■ **EXERCISE DETAILS**
Every entry in the following data should be output exactly.

■ **DATA SHOWN**
◇ ◇ ◇ ◇

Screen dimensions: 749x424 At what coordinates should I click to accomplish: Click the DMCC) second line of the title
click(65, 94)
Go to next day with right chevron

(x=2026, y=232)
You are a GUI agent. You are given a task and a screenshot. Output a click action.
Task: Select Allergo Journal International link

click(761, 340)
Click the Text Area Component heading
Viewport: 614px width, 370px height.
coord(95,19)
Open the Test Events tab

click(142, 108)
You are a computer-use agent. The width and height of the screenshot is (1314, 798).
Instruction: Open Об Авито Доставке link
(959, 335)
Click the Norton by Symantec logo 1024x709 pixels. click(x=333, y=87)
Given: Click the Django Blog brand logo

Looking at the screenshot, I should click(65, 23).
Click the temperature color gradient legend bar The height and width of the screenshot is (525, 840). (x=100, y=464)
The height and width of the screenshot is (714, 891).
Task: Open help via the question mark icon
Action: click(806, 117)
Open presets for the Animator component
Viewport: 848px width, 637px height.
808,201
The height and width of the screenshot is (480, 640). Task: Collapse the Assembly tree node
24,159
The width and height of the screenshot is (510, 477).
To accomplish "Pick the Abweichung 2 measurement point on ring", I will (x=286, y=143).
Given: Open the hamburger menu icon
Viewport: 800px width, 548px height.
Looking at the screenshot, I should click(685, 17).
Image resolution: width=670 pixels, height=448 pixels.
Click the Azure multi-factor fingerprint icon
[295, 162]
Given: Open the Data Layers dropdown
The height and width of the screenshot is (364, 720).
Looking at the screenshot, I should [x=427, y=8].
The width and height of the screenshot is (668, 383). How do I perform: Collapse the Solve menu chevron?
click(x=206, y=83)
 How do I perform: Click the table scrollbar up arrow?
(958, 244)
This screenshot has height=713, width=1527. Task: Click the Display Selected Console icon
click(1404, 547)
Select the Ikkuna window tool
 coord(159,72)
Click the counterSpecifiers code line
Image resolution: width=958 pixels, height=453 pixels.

◇ ◇ ◇ ◇

■ **EXPECTED OUTPUT**
Screen dimensions: 749x424 At what coordinates should I click to accomplish: Click the DMCC) second line of the title
click(65, 94)
Go to next day with right chevron

(x=2026, y=232)
You are a GUI agent. You are given a task and a screenshot. Output a click action.
Task: Select Allergo Journal International link

click(761, 340)
Click the Text Area Component heading
Viewport: 614px width, 370px height.
coord(95,19)
Open the Test Events tab

click(142, 108)
You are a computer-use agent. The width and height of the screenshot is (1314, 798).
Instruction: Open Об Авито Доставке link
(959, 335)
Click the Norton by Symantec logo 1024x709 pixels. click(x=333, y=87)
Given: Click the Django Blog brand logo

Looking at the screenshot, I should click(65, 23).
Click the temperature color gradient legend bar The height and width of the screenshot is (525, 840). (x=100, y=464)
The height and width of the screenshot is (714, 891).
Task: Open help via the question mark icon
Action: click(806, 117)
Open presets for the Animator component
Viewport: 848px width, 637px height.
808,201
The height and width of the screenshot is (480, 640). Task: Collapse the Assembly tree node
24,159
The width and height of the screenshot is (510, 477).
To accomplish "Pick the Abweichung 2 measurement point on ring", I will (x=286, y=143).
Given: Open the hamburger menu icon
Viewport: 800px width, 548px height.
Looking at the screenshot, I should click(685, 17).
Image resolution: width=670 pixels, height=448 pixels.
Click the Azure multi-factor fingerprint icon
[295, 162]
Given: Open the Data Layers dropdown
The height and width of the screenshot is (364, 720).
Looking at the screenshot, I should [x=427, y=8].
The width and height of the screenshot is (668, 383). How do I perform: Collapse the Solve menu chevron?
click(x=206, y=83)
 How do I perform: Click the table scrollbar up arrow?
(958, 244)
This screenshot has height=713, width=1527. Task: Click the Display Selected Console icon
click(1404, 547)
Select the Ikkuna window tool
 coord(159,72)
Click the counterSpecifiers code line
Image resolution: width=958 pixels, height=453 pixels.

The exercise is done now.